Pasé frente a un puesto que tenía lo que tomé por aves desplumadas colgadas entre dos postes. La carne olía a animal de caza y le pregunté al vendedor qué era. Se rascó la cabeza y trató de dibujar con el dedo la criatura en el aire antes de recordar cómo se llamaba en francés: le hérisson, el erizo. Retrocedí y eché a correr. Aquellos cuerpos me recordaban a Bonbon demasiado para mi gusto.

Una gaviota chilló sobre mi cabeza. Seguí su trayectoria por el cielo y la vi aterrizar en el puerto. Al mismo tiempo, divisé a Camille junto a un carro de fruta en la esquina de la Rue Breteuil. Llevaba un ramo de lirios envueltos en papel de periódico en una mano y le señaló unas uvas al frutero con la otra. Su cabello rubio relucía entre todos los rostros oscuros como una farola en un callejón oscuro. Llevaba puesto el vestido verde con un chal indio cubriéndole los hombros y el pelo peinado hacia atrás y recogido con un lazo. Tras recibir su compra, miró en la dirección en la que yo me encontraba. Pero, si me vio, no hizo ningún gesto que lo demostrara y se volvió en dirección a la Canebière.

«Debe de ir de camino al teatro», pensé. Bonbon se revolvió entre mis brazos y la puse en el suelo. Se fue correteando entre el mar de piernas, apresurándose hacia Camille y arrastrándome detrás de ella. Era un comportamiento muy extraño por parte de Bonbon, pues me tenía mucho más cariño a mí que a su dueña.
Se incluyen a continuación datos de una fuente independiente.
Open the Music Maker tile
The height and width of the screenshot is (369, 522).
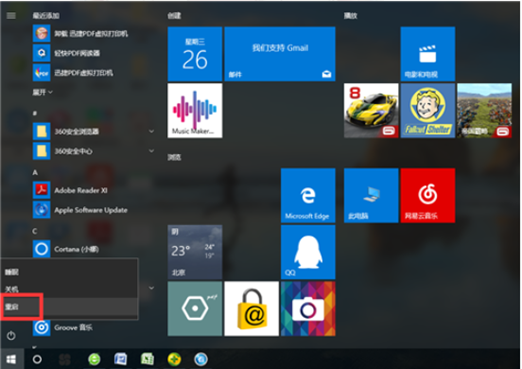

Pensé que quizá entendía la curiosidad que me producía Camille y me estaba dando la oportunidad de hablar con ella fuera de casa.

Normalmente, la Canebière estaba siempre llena de gente, pero aquella noche se encontraba especialmente atestada por la afluencia de gitanos. Por una vez, agradecí mi altura tan poco femenina, que me permitía localizar la coronilla rubia de Camille moviéndose entre el mar de cabezas frente a nosotras. Dobló la esquina en una avenida bordeada de plátanos, y Bonbon y yo la seguimos. La calle estaba llena de estilosas mujeres que iban del brazo de sus sofisticados acompañantes. Los vendedores ambulantes de comida alineaban sus puestos contra las alcantarillas, y las rajas de melón y los melocotones aromatizaban el ambiente. Bonbon siguió correteando, ignorando los enjoyados caniches y fox terriers que movían la cola a su paso y le dedicaban miradas anhelantes. «¿Habrá estado aquí antes? -me pregunté-. ¿Se estará acordando del camino a casa?».